Data in this exercise

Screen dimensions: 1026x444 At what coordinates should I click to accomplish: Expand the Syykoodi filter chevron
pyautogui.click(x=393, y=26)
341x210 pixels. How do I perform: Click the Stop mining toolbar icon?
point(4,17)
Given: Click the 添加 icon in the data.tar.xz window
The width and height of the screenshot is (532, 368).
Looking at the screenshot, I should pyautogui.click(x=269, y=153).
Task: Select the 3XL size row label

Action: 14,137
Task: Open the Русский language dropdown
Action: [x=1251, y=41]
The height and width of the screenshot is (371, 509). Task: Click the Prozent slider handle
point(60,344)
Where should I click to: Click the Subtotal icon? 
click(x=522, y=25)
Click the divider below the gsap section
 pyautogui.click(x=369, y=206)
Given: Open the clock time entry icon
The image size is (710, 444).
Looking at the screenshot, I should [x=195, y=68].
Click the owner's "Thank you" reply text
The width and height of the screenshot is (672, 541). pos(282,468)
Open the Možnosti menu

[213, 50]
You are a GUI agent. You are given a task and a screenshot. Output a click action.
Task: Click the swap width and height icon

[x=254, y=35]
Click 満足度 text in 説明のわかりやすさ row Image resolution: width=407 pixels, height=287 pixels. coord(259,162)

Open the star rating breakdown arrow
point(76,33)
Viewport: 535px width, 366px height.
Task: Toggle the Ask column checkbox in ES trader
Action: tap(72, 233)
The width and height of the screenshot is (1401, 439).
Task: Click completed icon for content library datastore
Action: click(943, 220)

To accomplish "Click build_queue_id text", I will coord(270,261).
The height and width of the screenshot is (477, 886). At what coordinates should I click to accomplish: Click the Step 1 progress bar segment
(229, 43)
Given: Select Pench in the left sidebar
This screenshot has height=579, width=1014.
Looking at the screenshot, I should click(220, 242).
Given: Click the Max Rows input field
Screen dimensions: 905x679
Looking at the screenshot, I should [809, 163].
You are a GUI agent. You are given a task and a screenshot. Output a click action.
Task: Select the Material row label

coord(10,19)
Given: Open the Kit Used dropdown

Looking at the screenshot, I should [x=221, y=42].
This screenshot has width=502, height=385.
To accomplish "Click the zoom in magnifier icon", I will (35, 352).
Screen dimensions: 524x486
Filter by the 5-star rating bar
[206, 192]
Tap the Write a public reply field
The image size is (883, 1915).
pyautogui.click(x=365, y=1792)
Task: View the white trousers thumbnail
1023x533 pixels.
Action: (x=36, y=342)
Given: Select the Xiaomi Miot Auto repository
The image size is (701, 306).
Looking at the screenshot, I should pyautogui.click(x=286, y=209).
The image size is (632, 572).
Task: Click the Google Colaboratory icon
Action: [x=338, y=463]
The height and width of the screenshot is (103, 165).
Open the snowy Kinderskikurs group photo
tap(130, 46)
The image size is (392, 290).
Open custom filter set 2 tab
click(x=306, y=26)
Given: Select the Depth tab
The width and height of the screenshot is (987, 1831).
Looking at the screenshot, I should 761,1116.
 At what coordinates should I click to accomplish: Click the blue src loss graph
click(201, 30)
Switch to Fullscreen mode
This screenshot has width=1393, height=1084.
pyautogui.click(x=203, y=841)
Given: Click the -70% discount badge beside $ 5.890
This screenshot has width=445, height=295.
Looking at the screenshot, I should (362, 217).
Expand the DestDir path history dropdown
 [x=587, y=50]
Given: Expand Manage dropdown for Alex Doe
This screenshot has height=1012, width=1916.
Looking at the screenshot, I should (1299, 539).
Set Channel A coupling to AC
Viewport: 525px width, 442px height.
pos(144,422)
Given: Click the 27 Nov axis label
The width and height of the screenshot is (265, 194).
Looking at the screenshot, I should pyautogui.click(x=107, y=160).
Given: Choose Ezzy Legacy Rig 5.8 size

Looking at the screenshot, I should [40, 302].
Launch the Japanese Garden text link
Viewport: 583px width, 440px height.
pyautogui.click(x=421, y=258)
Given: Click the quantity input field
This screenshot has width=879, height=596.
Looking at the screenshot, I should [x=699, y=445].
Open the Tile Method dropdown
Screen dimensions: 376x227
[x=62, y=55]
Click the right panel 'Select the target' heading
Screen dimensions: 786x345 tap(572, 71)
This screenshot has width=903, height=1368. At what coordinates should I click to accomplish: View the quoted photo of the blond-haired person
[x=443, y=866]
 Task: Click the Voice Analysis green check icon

Your assignment
From the entries above, print the lines beginning at the one with "Click 満足度 text" and stopping after the one with "Given: Click the Max Rows input field", exactly as written and with nothing else.

Result for this task
Click 満足度 text in 説明のわかりやすさ row Image resolution: width=407 pixels, height=287 pixels. coord(259,162)

Open the star rating breakdown arrow
point(76,33)
Viewport: 535px width, 366px height.
Task: Toggle the Ask column checkbox in ES trader
Action: tap(72, 233)
The width and height of the screenshot is (1401, 439).
Task: Click completed icon for content library datastore
Action: click(943, 220)

To accomplish "Click build_queue_id text", I will coord(270,261).
The height and width of the screenshot is (477, 886). At what coordinates should I click to accomplish: Click the Step 1 progress bar segment
(229, 43)
Given: Select Pench in the left sidebar
This screenshot has height=579, width=1014.
Looking at the screenshot, I should click(220, 242).
Given: Click the Max Rows input field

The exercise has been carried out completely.